**What is required**
Please produce an exact transcription of the lines from the one containing "You are a computer-use" through the last line of the entries, leaving out every picture.

**The data**
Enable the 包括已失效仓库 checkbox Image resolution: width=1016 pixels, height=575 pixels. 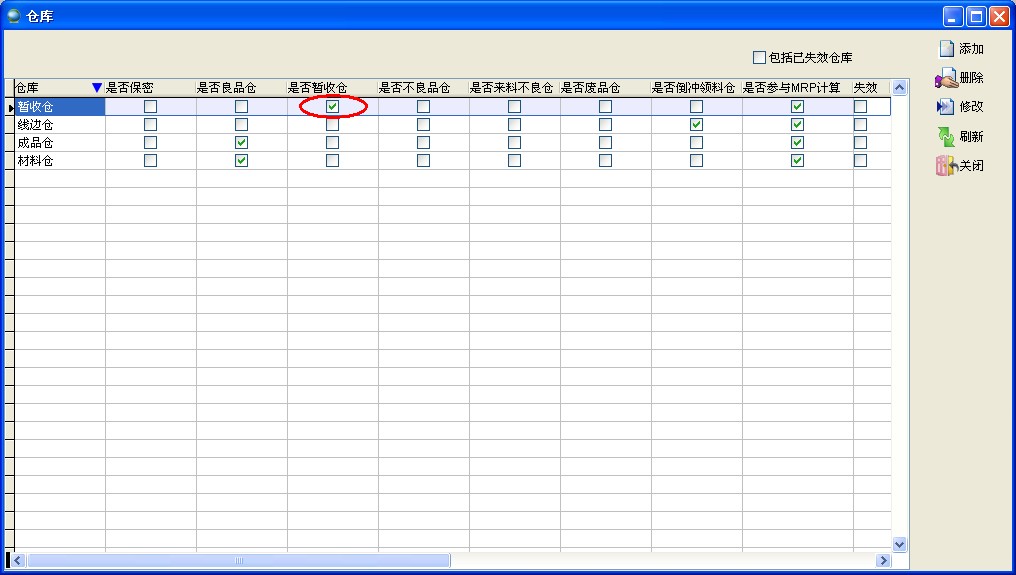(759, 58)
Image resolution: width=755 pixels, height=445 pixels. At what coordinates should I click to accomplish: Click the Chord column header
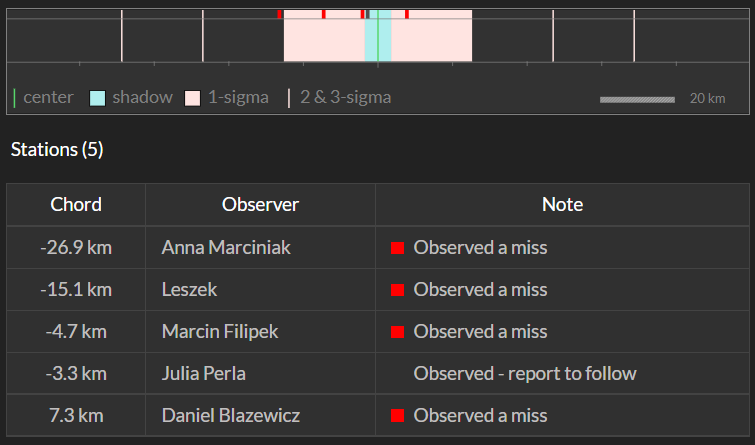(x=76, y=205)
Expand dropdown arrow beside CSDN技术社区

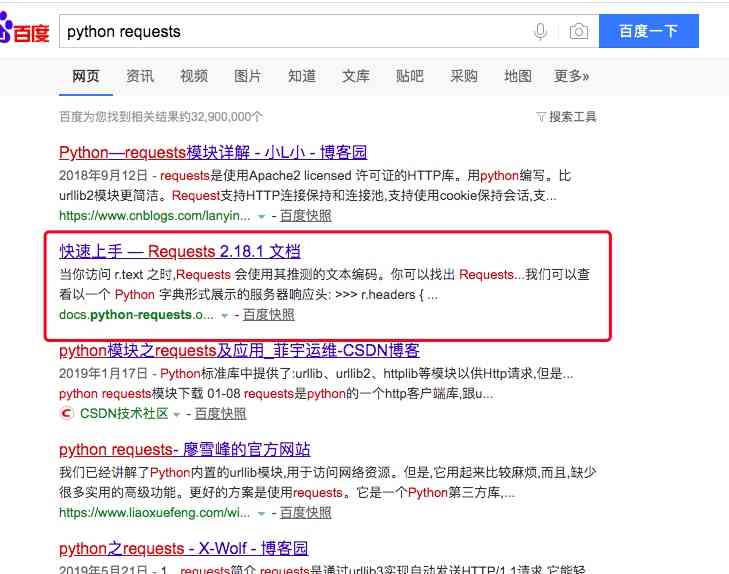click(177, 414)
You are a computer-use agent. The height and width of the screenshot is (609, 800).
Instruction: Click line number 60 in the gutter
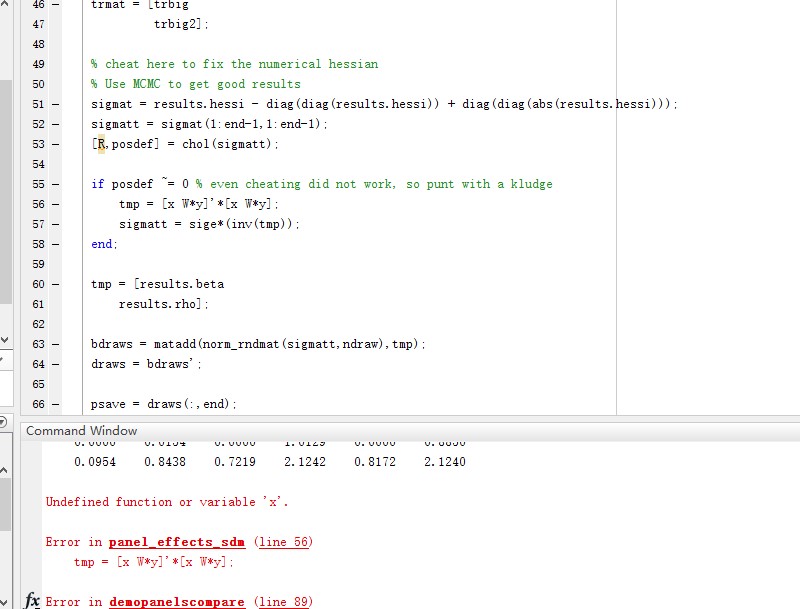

**Task answer**
You are a computer-use agent. The height and width of the screenshot is (609, 800).
Instruction: Click line number 60 in the gutter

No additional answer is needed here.